The high liability-to-equity ratio appears to leave little room for error, particularly if the underwriting segment experiences adverse development. This structure suggests that the company may be vulnerable to shifts in capital market sentiment or changes in the availability of reinsurance capacity.
As indicated by the volatility in the combined ratio, which swung from 5.8% in 2025Q3 to 101.1% in 2025Q4, the company's balance sheet may be exposed to significant adverse selection risks inherent in the MGA-sourced business model that are not immediately apparent in headline asset growth.
The extreme fluctuation in underwriting performance suggests that the data-ingestion loop may not yet be fully effective at filtering out toxic risks. Investors should consider the possibility that the company is acting as a clearing house for risks that traditional carriers have rejected, which could lead to future reserve deficiencies.
Quick answers to the most common questions about buying ARX stock.
As of 2025, Accelerant Holdings (ARX) had total assets of $8.26B including $7.74B in current assets.
Accelerant Holdings (ARX) carries total debt of $121.3M, offset by $2.51B in cash and short-term investments. Comparing total debt to cash helps evaluate the company's debt burden and net leverage.

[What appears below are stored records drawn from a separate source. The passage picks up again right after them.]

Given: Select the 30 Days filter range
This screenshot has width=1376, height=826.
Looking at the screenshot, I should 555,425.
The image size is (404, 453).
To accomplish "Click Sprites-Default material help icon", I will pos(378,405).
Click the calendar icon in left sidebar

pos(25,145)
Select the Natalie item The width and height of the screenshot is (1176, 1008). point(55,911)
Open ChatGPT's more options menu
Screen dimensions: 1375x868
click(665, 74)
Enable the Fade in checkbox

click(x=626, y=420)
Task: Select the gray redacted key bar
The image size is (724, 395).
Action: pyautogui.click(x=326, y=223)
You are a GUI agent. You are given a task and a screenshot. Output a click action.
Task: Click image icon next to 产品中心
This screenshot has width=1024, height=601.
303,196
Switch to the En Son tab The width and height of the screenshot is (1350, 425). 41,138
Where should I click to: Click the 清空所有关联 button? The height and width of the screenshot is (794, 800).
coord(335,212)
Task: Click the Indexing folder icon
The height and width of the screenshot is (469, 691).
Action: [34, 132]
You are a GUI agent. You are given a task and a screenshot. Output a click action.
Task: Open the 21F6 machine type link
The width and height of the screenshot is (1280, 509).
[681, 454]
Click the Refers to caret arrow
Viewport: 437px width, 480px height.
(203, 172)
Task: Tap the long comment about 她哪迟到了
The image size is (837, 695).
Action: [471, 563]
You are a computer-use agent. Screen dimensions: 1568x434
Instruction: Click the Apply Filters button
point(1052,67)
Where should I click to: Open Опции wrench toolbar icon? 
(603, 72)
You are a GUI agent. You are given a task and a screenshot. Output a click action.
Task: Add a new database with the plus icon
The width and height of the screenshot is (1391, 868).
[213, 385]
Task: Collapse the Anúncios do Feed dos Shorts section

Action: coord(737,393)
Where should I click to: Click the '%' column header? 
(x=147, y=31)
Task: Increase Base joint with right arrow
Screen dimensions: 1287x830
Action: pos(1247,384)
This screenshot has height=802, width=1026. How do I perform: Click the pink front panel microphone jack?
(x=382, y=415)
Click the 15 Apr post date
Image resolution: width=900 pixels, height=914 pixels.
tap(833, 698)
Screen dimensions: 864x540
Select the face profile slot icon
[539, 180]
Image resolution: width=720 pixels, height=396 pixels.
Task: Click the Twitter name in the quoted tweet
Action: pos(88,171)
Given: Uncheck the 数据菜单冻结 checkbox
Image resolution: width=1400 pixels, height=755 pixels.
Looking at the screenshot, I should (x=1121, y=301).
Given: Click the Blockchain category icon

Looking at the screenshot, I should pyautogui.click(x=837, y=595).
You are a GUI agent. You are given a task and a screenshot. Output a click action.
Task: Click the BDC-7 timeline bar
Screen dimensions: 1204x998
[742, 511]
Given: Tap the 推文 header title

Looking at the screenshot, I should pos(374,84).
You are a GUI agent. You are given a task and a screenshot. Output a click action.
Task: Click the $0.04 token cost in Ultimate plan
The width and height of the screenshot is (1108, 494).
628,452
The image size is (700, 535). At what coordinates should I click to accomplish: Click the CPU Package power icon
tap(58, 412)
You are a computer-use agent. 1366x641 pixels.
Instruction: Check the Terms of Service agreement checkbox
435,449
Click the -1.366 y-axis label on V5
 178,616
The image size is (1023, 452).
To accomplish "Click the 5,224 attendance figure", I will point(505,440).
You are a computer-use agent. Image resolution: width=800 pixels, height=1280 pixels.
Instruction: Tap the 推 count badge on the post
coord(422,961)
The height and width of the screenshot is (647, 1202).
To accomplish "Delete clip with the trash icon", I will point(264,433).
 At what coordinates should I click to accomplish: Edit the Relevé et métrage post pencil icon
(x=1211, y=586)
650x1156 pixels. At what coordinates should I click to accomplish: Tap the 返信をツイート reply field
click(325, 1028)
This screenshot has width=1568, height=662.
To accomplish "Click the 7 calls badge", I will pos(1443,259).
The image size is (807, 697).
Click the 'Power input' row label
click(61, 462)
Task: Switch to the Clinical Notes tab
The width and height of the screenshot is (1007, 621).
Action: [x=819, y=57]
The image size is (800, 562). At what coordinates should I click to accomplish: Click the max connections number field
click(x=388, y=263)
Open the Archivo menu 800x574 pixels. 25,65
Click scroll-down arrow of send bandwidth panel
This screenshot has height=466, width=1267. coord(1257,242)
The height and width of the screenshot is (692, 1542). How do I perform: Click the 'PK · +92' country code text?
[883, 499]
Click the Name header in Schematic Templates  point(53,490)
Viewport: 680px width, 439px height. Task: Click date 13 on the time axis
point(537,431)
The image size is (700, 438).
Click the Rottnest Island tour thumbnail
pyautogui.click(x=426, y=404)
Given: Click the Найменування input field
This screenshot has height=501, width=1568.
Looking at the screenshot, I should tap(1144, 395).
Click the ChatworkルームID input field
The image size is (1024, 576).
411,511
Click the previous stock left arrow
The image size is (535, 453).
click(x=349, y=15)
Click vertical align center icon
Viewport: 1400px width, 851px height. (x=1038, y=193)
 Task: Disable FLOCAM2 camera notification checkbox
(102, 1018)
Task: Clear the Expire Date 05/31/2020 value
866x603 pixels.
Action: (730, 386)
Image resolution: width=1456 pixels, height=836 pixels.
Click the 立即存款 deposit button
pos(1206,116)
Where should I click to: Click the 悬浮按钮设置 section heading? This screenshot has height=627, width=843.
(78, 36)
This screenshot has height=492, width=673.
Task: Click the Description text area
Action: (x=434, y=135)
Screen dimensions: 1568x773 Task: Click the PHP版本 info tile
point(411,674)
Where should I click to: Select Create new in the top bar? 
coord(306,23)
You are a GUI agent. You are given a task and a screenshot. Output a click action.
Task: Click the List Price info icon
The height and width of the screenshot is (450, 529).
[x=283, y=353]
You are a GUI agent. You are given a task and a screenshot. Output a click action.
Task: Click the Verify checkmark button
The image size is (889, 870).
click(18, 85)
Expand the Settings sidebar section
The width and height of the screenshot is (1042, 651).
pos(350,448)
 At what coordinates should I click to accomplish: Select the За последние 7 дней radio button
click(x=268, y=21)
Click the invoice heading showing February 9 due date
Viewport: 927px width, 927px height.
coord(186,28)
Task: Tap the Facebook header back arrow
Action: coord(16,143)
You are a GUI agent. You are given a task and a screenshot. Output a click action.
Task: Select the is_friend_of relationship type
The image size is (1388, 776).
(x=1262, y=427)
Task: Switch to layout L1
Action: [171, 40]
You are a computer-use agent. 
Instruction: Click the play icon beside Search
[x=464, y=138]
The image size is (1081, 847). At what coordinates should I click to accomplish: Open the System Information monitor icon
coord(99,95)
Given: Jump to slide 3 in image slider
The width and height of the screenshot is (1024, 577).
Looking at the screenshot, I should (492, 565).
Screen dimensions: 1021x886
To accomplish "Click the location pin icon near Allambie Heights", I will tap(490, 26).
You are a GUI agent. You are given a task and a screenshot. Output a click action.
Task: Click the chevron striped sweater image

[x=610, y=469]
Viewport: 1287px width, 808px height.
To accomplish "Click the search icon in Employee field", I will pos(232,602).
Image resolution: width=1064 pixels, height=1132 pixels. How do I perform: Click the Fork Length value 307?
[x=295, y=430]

Accelerant Holdings (ARX) has total shareholders' equity (book value) of $697.7M ($3.82 book value per share). Book value represents the net worth of the company belonging to common stock holders.
Accelerant Holdings (ARX) reported a current ratio of 1.08x. A current ratio above 1.0x indicates that the company has more current assets than current liabilities, suggesting sufficient short-term liquidity.